# How does Spectral Hard Modeling work?

This article answers a frequently asked question about the spectra analysis methods subsummed as Spectral Hard Modeling. It explains what spectral Hard Modeling is and how it works. Spectral Hard Modeling methods - most prominent Indirect Hard Modeling (IHM) - is implemented in PEAXACT Software for Quantitative Spectroscopy from S-PACT. There is a software tutorial available if you would like to try it on your own.

### What is spectral Hard Modeling?

Spectral Hard Modeling is a set of methods for predicting unknown concentrations from spectra of mixtures, in particular mid-infrared (MIR), Raman, and NMR spectra, but any peak-shaped signal may work. We also use the name to describe the procedure of building a spectral Hard Model. (Why Indirect Hard Modeling is considered "indirect" - this is explained later.)

### The spectral Hard Model

A mathematical function is called physical model or Hard Model if it is derived from equations representing the physics behind an underlying process. In contrast, a function is a polynomial model or Soft Model if it is derived empirically or statistically. As for spectral Hard Modeling, the Hard Model is derived from the physics of molecular spectroscopy; the function is a mathematical representation of a mixture spectrum. Mixture spectrum (black) is composed of superimposed peaks (cyan)
Physics tells us that a mixture spectrum is composed of superimposed peaks originating from the individual components in the mixture, with the components' concentrations being responsible for the peaks' intensities. This structural information is maintained in the Hard Model by means of a sum of peak-shaped curves. Groups of peak-curves which represent pure component spectra are referred to as Component Models; they are multiplied by concentration-related weight parameters. As typical for Hard Models, all model parameters correspond to physical quantities like peak positions or peak widths, but of particular interest is the component weight parameter because of its meaning for the analysis of component concentrations. Hard Model (red) is a weighted sum of Component Models (blue) Flexibility of peak functions
In order to obtain a component’s concentration from a measured spectrum, one has to determine the component’s weight parameter of the model. This is done by a mathematical procedure called model fitting, in which the model’s parameters are automatically adjusted until the model fits the measured spectrum. During model fitting the Hard Model unfolds its full potential: Disturbing peak variations in the measured spectrum like shifts or shape changes are accounted for by a suitable adjustment of the corresponding peak parameters, thus reducing error propagation to the relevant component weights. What remains to be done is a simple conversion of component weights to concentrations, known as calibration.

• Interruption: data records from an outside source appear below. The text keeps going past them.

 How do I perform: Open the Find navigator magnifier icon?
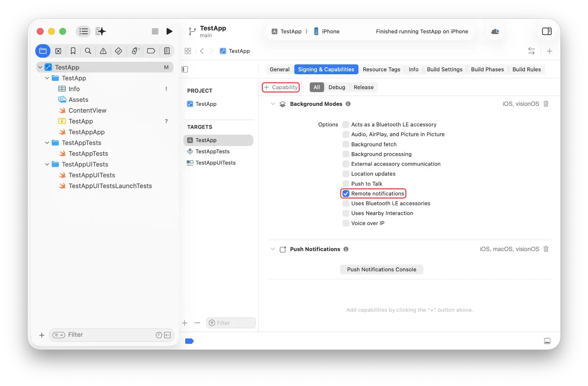[88, 51]
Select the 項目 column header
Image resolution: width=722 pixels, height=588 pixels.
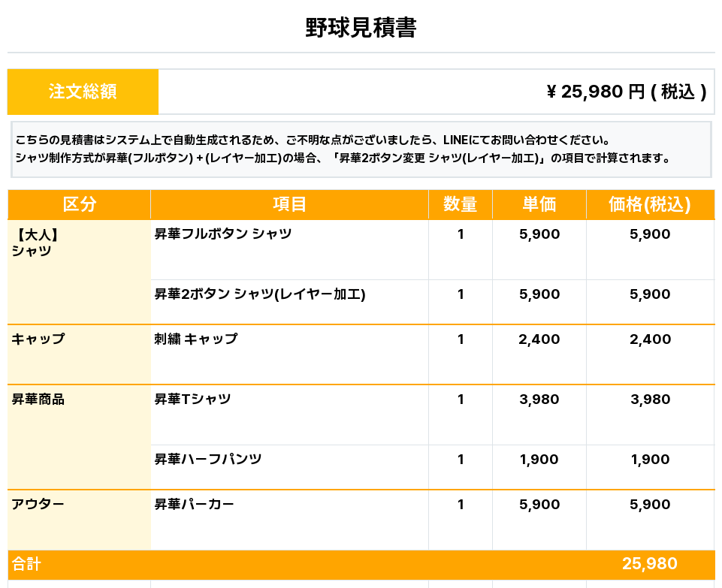coord(290,204)
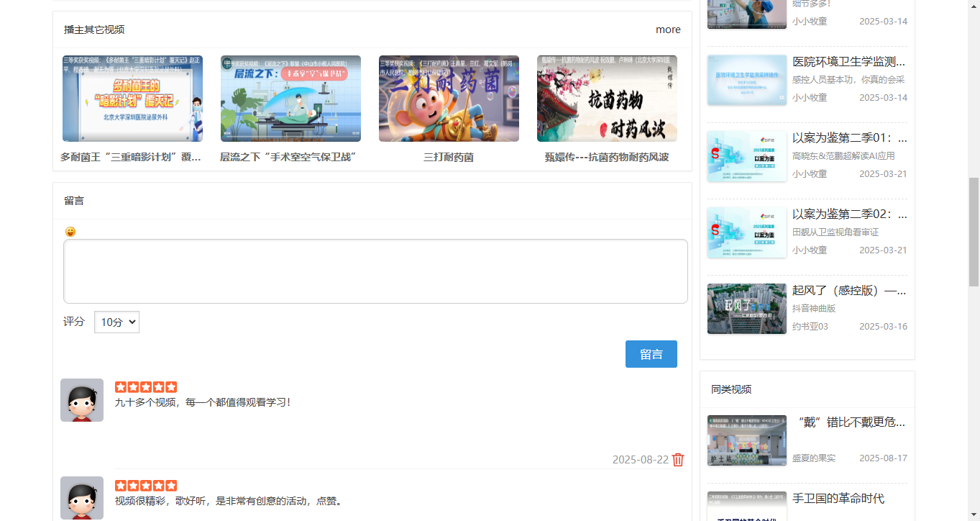Click the 三打耐药菌 video thumbnail

click(448, 99)
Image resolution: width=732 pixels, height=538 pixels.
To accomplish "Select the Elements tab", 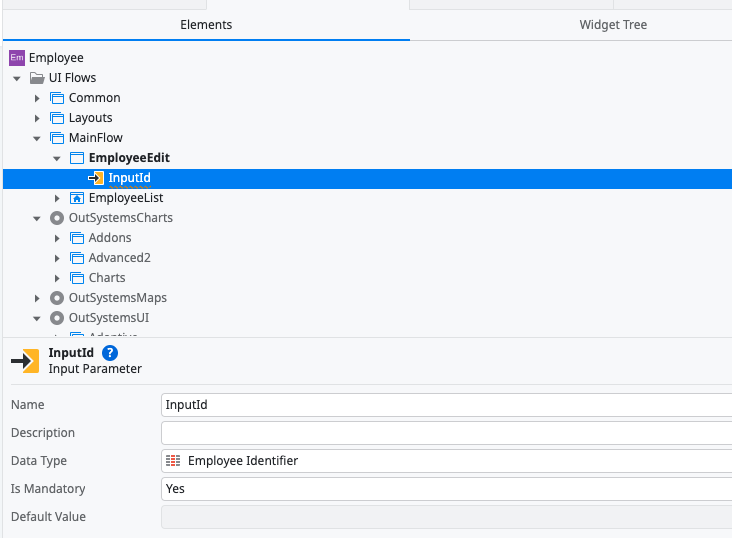I will 206,24.

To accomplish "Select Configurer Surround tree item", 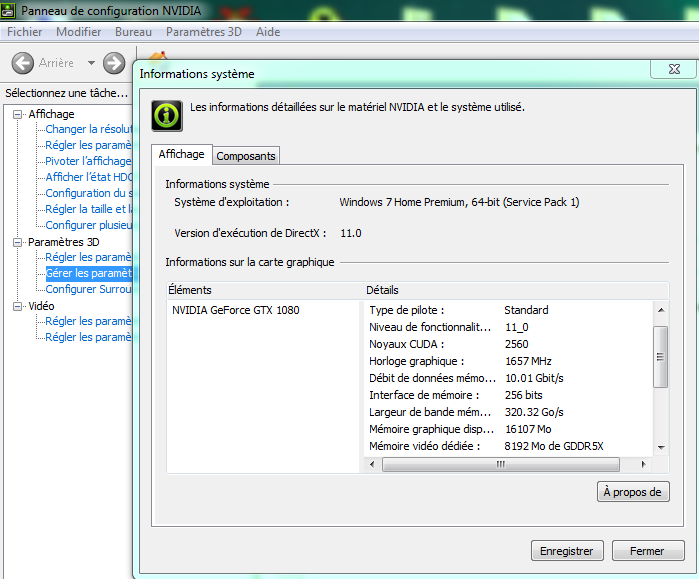I will [88, 290].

### The Calibration Model in spectral Hard Modeling

The goal of calibration is to quantitatively convert measurements made on one measurement scale to another measurement scale. The functional relationship between both scales is established by regression. While a direct conversion from spectra to concentrations would require complex multivariate regression techniques (see e.g. Partial Least Squares regression), the relationship between Hard Model component weights (resulting from a fit of the Hard Model to a measured spectrum) and concentrations can be determined by simple univariate regression. The benefit of univariate regression is a well-established methodology with a sound statistical underpinning, especially regarding validation of the regression function. Calibration model of spectral Hard Models: Regression of known concentrations on component weights.
The regression function used in calibration – also known as calibration function, calibration curve, or calibration model – is defined in terms of parameters (so-called calibration constants) that are estimated from training samples. Training samples are measured spectra for which the concentrations are known, e.g. by using a balance to weigh in the compounds or by means of a trustworthy reference analysis. The name “training sample” refers to its usage in training the calibration model in how to compute unknown concentrations from component weights of new samples. Training the calibration model of spectral Hard Models comes with two nice properties. Firstly, the calibration model can be trained with concentrations outside the prediction region of interest, or in other words, the model is capable of extrapolation. And secondly, since regression is done using component weights adjusted for spectral disturbances, a robust calibration model can be trained with only a few samples.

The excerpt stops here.